A number of fungicides are labled for it. I've read that Bordeaux mix will work to. Probably the most benign product on the market.


----------



## crosscut tree (Mar 6, 2003)

excellent jp dunno why the lightbulb didnt click on to do a web search first. ive just always heard it only controlled ball moss and required two applications to do that too. this old dog seems to be learning new tricks all the time. thanks


----------



## treeclimber165 (Mar 6, 2003)

I'm not 100% positive, but I think they sprayed copper something (sulfate?) for moss when I was at Davey. Problem is that dead black moss looks worse than live grey moss.


----------



## crosscut tree (Mar 6, 2003)

yes copper has many uses always known it worked on the ball moss. but bordeaux is a combination of copper 10 percent, lime 10 percent, rest water. one thing i havent found any info on and witch is a concern is affects on surrounding plants such as bromeliads under the tree


----------



## treeclimber165 (Mar 6, 2003)

I can tell you that spray drift from copper can have lots of negative effects on customer's vehicles, houses, concrete, etc. Need a very good spray tech on a calm day to use it at any height. Otherwise everything downwind will be covered in a rust colored stain that will not wash off.


----------



## John Paul Sanborn (Mar 7, 2003)

Look to see if there are any zinc based products out there. I know that zinc will work on moss and lichens on roofs. It is allso the active ingredient in dandruff shampoos, because many skin problems are caused by fungi or fungal-like organisms.

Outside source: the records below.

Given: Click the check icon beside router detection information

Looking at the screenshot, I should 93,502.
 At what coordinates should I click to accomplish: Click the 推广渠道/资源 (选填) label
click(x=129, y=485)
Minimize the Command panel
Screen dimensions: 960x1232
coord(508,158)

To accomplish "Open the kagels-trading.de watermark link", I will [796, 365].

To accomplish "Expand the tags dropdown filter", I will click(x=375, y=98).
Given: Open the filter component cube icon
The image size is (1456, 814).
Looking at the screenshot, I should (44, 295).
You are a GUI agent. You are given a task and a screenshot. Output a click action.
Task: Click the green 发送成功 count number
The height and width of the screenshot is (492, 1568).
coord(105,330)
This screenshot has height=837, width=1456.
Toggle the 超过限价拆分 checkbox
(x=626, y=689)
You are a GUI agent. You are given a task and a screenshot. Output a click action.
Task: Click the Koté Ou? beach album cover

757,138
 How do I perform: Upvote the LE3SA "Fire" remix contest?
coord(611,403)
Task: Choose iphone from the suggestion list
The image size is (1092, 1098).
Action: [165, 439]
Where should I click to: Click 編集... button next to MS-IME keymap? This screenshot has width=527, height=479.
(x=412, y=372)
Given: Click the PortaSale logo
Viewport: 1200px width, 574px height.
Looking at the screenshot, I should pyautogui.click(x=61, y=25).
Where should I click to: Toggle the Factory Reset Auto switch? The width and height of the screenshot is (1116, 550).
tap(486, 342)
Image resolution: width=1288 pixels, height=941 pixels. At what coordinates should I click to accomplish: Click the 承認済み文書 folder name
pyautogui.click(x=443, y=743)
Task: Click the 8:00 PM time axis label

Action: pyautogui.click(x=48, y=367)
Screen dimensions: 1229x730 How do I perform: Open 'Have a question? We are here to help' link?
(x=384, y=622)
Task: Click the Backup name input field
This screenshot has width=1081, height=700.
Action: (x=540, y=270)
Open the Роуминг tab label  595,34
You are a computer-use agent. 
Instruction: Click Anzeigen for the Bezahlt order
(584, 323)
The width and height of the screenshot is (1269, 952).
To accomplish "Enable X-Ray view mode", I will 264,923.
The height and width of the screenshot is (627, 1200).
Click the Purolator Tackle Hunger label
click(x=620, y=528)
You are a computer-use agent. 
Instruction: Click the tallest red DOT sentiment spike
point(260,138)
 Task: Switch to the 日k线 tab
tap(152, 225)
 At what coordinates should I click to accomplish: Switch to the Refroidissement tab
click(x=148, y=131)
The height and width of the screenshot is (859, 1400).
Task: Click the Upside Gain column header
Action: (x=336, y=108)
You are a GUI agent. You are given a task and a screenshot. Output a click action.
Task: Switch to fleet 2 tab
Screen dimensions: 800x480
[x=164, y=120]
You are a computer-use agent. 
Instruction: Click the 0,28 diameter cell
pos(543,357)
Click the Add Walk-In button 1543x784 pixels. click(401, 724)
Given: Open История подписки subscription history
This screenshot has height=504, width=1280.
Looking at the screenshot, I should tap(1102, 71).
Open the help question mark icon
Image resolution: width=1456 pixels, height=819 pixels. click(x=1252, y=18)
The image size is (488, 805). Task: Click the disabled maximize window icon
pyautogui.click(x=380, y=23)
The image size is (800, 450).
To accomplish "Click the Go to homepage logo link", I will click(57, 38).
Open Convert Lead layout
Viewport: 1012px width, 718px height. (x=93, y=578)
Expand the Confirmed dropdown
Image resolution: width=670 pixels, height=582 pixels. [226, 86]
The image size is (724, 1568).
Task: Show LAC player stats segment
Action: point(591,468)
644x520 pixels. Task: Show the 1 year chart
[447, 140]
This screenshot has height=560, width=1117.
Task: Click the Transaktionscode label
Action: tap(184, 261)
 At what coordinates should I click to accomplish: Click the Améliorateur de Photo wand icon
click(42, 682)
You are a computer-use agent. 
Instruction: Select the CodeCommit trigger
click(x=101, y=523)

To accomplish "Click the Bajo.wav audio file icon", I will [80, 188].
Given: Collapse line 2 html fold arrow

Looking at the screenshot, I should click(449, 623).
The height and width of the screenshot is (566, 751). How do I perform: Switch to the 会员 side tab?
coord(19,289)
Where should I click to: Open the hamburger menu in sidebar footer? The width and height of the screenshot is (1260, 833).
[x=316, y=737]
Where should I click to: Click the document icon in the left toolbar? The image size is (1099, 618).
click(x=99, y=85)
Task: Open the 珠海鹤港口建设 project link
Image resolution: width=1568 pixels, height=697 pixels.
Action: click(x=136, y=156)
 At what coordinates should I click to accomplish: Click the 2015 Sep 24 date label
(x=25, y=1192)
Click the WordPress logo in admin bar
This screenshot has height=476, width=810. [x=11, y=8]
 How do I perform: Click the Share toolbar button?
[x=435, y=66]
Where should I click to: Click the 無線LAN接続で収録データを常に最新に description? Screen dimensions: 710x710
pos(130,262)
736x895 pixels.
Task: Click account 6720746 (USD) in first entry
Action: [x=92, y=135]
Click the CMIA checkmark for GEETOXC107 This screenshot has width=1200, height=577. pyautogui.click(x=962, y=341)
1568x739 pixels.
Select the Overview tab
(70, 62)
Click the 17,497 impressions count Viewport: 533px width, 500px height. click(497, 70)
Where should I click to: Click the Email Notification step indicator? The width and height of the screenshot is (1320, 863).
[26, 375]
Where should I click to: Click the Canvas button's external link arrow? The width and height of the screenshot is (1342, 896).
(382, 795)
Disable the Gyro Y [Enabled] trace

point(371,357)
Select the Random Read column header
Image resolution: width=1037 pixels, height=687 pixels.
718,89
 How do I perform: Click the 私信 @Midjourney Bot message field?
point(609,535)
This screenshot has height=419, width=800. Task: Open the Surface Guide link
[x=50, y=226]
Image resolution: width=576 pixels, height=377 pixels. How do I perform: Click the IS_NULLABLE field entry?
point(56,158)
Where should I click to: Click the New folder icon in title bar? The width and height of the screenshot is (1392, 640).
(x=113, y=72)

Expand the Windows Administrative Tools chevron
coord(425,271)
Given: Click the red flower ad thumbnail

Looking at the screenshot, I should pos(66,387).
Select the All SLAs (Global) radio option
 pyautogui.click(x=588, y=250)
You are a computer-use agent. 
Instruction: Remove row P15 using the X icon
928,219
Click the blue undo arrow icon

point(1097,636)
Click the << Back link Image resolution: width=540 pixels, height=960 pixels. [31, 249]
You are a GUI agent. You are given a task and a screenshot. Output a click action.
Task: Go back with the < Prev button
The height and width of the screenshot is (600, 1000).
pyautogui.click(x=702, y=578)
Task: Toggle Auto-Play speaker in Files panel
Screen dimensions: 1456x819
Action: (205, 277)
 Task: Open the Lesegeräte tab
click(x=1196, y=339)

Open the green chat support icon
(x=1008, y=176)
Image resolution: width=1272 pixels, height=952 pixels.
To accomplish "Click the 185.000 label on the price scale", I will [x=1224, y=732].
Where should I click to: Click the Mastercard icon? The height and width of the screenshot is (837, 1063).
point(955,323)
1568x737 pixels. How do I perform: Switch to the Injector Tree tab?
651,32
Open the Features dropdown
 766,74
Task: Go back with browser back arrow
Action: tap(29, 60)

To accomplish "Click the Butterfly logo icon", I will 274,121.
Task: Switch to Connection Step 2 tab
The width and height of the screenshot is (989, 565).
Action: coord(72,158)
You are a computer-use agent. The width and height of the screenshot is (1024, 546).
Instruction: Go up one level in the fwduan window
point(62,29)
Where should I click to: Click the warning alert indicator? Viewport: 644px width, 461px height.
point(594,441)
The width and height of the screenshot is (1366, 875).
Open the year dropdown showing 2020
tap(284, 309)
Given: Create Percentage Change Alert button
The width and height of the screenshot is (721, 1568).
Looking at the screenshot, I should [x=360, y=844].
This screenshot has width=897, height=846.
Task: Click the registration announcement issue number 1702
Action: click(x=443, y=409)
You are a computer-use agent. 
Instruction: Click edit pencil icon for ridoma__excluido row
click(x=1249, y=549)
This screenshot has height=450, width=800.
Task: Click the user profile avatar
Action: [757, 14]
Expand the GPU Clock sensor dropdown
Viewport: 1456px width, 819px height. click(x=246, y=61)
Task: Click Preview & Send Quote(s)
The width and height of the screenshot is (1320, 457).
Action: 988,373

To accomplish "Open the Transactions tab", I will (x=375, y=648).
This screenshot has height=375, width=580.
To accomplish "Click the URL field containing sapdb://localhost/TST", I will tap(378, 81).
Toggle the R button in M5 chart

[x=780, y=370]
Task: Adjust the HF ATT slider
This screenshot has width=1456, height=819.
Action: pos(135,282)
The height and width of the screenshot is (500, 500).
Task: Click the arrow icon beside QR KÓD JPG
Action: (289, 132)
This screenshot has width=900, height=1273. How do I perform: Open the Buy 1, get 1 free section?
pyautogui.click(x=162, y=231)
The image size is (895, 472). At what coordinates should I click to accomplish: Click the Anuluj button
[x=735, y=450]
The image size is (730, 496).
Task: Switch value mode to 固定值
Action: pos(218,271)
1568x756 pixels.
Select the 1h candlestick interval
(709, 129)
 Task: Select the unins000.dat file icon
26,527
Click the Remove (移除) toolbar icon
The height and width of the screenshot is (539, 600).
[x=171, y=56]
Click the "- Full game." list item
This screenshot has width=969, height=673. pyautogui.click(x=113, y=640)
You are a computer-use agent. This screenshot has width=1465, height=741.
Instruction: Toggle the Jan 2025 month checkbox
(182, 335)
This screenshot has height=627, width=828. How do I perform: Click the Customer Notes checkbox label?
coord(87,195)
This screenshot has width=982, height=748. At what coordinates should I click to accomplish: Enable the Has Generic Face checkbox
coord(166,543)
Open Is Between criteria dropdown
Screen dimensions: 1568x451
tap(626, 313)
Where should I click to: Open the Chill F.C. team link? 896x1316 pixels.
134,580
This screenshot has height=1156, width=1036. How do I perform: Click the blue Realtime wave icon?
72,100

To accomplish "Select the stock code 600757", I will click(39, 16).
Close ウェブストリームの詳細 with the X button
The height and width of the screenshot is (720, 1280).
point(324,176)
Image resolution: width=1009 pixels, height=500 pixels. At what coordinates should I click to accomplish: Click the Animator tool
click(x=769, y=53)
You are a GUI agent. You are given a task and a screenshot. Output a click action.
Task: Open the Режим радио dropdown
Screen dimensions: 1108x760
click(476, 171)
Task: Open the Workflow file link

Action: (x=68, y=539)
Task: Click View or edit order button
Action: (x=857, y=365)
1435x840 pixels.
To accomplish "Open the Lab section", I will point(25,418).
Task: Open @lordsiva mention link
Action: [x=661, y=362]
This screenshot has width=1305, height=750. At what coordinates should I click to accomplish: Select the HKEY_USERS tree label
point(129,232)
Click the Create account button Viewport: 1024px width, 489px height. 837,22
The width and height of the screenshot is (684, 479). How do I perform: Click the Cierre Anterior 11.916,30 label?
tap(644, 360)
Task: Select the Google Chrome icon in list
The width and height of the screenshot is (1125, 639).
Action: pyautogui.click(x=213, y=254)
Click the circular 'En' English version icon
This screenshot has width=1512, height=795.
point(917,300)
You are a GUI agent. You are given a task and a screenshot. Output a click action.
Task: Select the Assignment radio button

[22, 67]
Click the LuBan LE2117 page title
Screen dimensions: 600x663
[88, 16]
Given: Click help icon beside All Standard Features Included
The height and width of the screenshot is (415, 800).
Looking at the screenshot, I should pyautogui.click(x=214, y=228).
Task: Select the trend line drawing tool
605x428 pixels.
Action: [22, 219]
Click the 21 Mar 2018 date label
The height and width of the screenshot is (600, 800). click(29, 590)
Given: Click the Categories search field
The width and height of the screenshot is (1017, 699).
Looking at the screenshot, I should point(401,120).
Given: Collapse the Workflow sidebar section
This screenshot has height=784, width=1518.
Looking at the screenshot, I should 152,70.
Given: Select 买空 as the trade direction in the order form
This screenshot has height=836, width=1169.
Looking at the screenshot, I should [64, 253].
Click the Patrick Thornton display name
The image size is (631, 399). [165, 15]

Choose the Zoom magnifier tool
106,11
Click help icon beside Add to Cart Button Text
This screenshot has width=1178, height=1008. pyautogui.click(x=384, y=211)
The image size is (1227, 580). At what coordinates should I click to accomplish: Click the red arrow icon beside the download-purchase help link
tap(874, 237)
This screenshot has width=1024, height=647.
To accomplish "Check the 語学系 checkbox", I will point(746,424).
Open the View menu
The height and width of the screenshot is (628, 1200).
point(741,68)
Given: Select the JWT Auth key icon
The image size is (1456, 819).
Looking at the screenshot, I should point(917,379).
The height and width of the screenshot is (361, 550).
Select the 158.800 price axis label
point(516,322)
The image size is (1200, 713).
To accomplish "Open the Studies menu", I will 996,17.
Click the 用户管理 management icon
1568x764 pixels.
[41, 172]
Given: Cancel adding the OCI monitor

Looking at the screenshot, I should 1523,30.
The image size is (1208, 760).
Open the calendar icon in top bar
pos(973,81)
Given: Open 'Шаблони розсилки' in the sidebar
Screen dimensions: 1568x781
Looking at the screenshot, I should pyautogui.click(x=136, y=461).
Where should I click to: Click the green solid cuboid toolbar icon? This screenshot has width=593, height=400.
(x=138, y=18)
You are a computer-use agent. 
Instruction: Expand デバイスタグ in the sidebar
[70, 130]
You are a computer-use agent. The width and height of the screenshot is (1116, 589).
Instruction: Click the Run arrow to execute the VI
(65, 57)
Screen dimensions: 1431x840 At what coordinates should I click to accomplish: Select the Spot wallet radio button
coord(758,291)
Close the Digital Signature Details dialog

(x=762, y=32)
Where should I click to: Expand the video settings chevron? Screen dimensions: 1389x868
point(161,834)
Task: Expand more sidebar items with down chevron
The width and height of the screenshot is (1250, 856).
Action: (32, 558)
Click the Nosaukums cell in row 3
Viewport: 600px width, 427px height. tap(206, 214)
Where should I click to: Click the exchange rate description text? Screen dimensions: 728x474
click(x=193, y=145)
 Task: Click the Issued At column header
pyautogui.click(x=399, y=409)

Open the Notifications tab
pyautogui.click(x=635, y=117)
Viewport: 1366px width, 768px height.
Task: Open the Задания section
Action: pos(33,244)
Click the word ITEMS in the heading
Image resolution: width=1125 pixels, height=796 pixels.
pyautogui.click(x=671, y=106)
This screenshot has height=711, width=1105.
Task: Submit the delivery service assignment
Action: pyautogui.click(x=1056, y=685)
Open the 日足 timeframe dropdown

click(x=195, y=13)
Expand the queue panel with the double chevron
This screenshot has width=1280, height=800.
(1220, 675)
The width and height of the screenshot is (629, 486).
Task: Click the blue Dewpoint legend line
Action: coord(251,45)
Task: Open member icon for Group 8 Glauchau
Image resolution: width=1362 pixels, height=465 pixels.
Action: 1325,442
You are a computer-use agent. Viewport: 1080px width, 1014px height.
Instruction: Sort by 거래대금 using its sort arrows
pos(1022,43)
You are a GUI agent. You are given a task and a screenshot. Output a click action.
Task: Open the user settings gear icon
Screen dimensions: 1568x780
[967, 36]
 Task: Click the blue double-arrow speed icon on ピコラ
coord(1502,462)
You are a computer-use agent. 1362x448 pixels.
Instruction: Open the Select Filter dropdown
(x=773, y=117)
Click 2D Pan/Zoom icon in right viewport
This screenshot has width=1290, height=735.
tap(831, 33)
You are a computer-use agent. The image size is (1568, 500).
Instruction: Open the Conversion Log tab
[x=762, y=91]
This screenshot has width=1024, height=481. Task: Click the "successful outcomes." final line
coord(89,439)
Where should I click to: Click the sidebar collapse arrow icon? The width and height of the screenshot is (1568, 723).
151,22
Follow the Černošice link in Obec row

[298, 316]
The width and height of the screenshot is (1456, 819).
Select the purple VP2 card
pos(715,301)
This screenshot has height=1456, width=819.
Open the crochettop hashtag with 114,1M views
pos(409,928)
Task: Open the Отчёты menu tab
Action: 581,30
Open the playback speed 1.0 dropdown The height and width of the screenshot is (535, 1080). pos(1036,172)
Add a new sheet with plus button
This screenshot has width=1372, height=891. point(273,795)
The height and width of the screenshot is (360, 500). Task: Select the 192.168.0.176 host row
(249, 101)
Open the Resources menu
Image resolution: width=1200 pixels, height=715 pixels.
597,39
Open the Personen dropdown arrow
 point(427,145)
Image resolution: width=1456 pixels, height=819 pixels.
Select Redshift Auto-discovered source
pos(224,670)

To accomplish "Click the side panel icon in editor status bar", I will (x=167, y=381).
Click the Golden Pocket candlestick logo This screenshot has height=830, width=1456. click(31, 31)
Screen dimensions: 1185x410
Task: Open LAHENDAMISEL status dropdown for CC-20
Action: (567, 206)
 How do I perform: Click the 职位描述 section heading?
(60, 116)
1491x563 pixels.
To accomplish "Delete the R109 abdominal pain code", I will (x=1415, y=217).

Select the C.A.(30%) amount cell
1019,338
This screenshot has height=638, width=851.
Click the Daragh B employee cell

Many times changing the pH will kill many types of moss.


----------



## Reed (Mar 7, 2003)

There's a few options - JPS mentioned ZN, zink sulfate can be used, Kocide 101 or copper sulfate, watch for drift and stain and Baking Soda -(BiCarbonate) dissicates all the epiphites, but lead to high salt levels in the drip zone. We control ball moss with the baking soda, but dead clusters are unsightly and end-up having to pick anyway.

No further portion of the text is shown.